The base model Qwen3-Next-80B-A3B-Base contains 800 billion parameters but activates only 30 billion. It matches or slightly exceeds the performance of the dense Qwen3-32B model while requiring less than one‑tenth of the GPU hours used by Qwen3-32B.

In inference with context lengths above 32 k, its throughput is more than ten times that of Qwen3-32B.

Performance Highlights

Pre‑training efficiency: Qwen3-Next consumes only 9.3 % of the compute resources of Qwen3-32B and less than 80 % of the GPU time of Qwen3-30A-3B.

Inference speed: 7‑10× higher pre‑fill throughput and 4‑10× higher decode throughput compared with Qwen3-32B, despite activating only 1/10 of the parameters.

Instruction model: Qwen3-Next-80B-A3B-Instruct outperforms larger‑parameter models and approaches the flagship Qwen3-235B-A22B-Instruct-2507, especially on long‑context tasks such as the RULER 256 k benchmark.

Thinking model: Qwen3-Next-80B-A3B-Thinking surpasses high‑cost models and even beats the closed‑source Gemini-2.5-Flash-Thinking, while nearing the performance of Qwen3-235B-A22B-Thinking-2507.

Innovation – Mixed Architecture

Linear attention reduces the quadratic complexity of standard attention, but alone it suffers from weak memory recall, while standard attention is slow. The team combined gated DeltaNet with standard attention in a 3:1 ratio (75 % DeltaNet, 25 % standard), achieving consistently better performance and efficiency.

Enhancements to standard attention layers include:

Output gating mechanism from prior work to alleviate low‑rank issues.

Increasing each head dimension from 128 to 256.

Applying rotary positional encoding only to the first 25 % of position dimensions to improve extrapolation on long sequences.

Innovation – Sparse MoE

Qwen3-Next uses a highly sparse MoE design: 800 B total parameters with only ~30 B active per inference. Experiments show that under a global load‑balancing scheme, increasing the total number of expert parameters while keeping the number of active experts constant continuously reduces training loss.

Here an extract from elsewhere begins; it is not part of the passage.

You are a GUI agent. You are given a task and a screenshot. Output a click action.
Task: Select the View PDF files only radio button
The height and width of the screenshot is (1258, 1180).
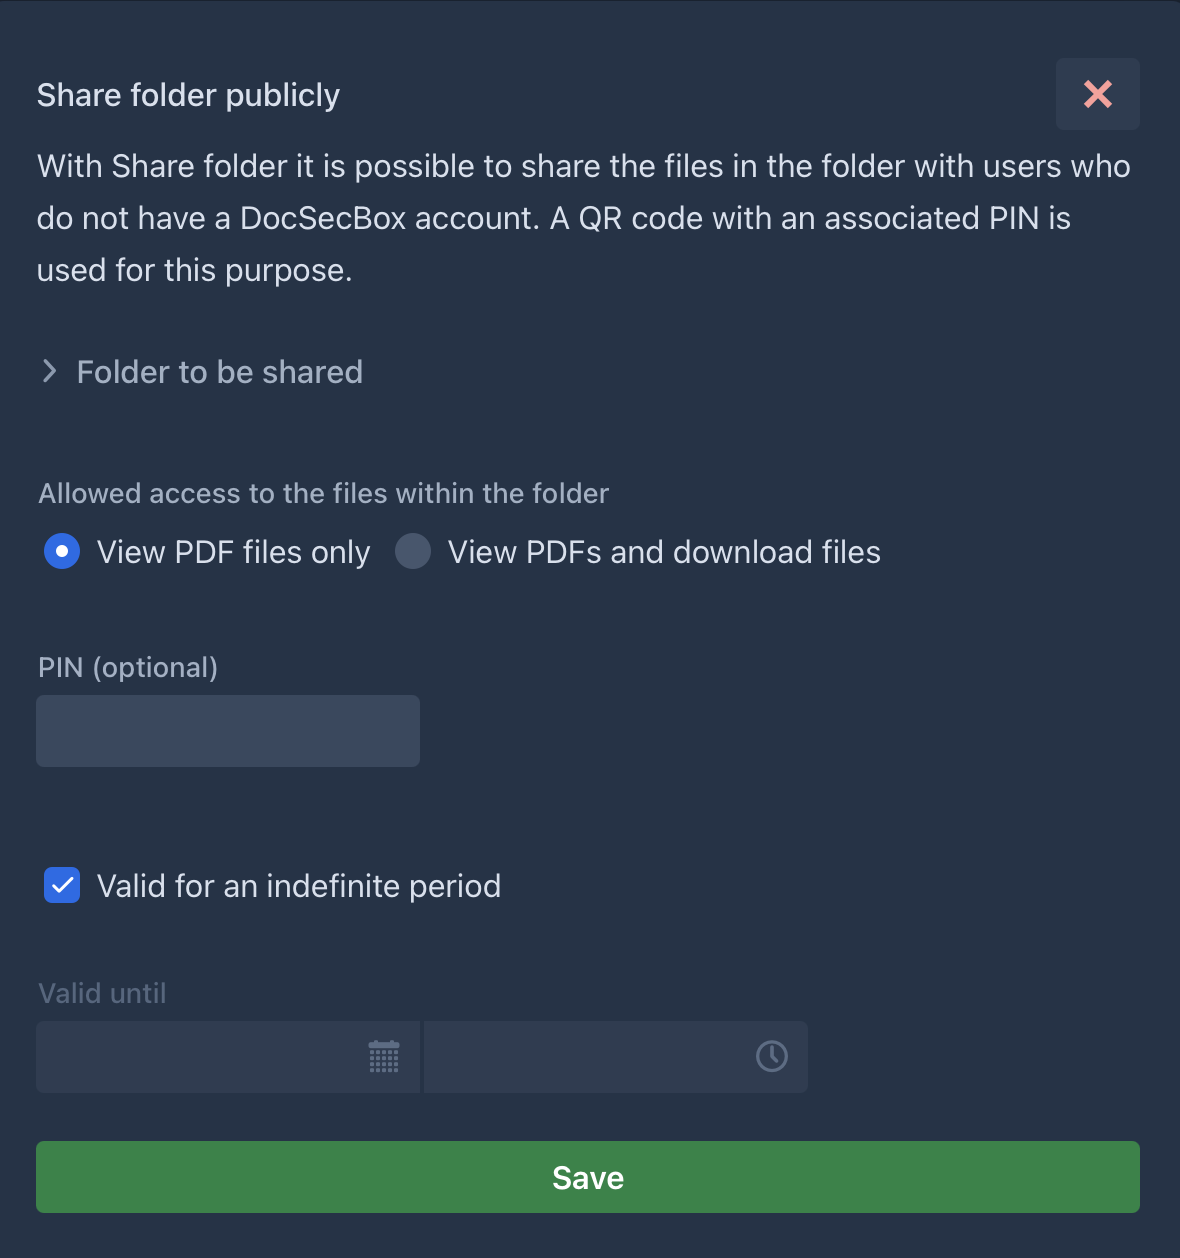pyautogui.click(x=62, y=551)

Compared with the previous Qwen3 MoE (128 total experts, 8 routing experts), Qwen3-Next expands to 512 total experts with a “10 routing experts + 1 shared expert” configuration, maximizing resource utilization without performance loss. The shared expert handles general tasks, while the routing experts specialize, providing both efficiency and robustness.

Innovation – Multi‑Token Prediction (MTP)

Qwen3-Next introduces native multi‑token prediction, enabling a speculative decoding module with high acceptance rates and boosting overall model performance. The MTP is optimized for multi‑step inference through consistent training‑inference objectives, improving speculative decoding in practice.

The design suggests that techniques such as chain‑of‑thought, speculative decoding, role‑playing, and memory mechanisms could become native capabilities of future models.

Usage Example

The model code is merged into the main branch of Hugging Face transformers. Installation and a sample inference script are provided:

pip install git+https://github.com/huggingface/transformers.git@main
from transformers import AutoModelForCausalLM, AutoTokenizer

model_name = "Qwen/Qwen3-Next-80B-A3B-Instruct"
tokenizer = AutoTokenizer.from_pretrained(model_name)
model = AutoModelForCausalLM.from_pretrained(
    model_name,
    dtype="auto",
    device_map="auto",
)

prompt = "Give me a short introduction to large language model."
messages = [{"role": "user", "content": prompt}]
text = tokenizer.apply_chat_template(messages, tokenize=False, add_generation_prompt=True)
model_inputs = tokenizer([text], return_tensors="pt").to(model.device)

generated_ids = model.generate(**model_inputs, max_new_tokens=16384)
output_ids = generated_ids[0][len(model_inputs.input_ids[0]):].tolist()
content = tokenizer.decode(output_ids, skip_special_tokens=True)
print("content:", content)

Conclusion

Qwen3-Next delivers major architectural breakthroughs, integrating linear attention, gated mechanisms, and higher‑sparsity MoE. Its 80 B‑parameter variant matches the performance of much larger dense models such as Qwen3-235B-A22B-2507 while offering substantially higher inference speed, especially for long‑context scenarios.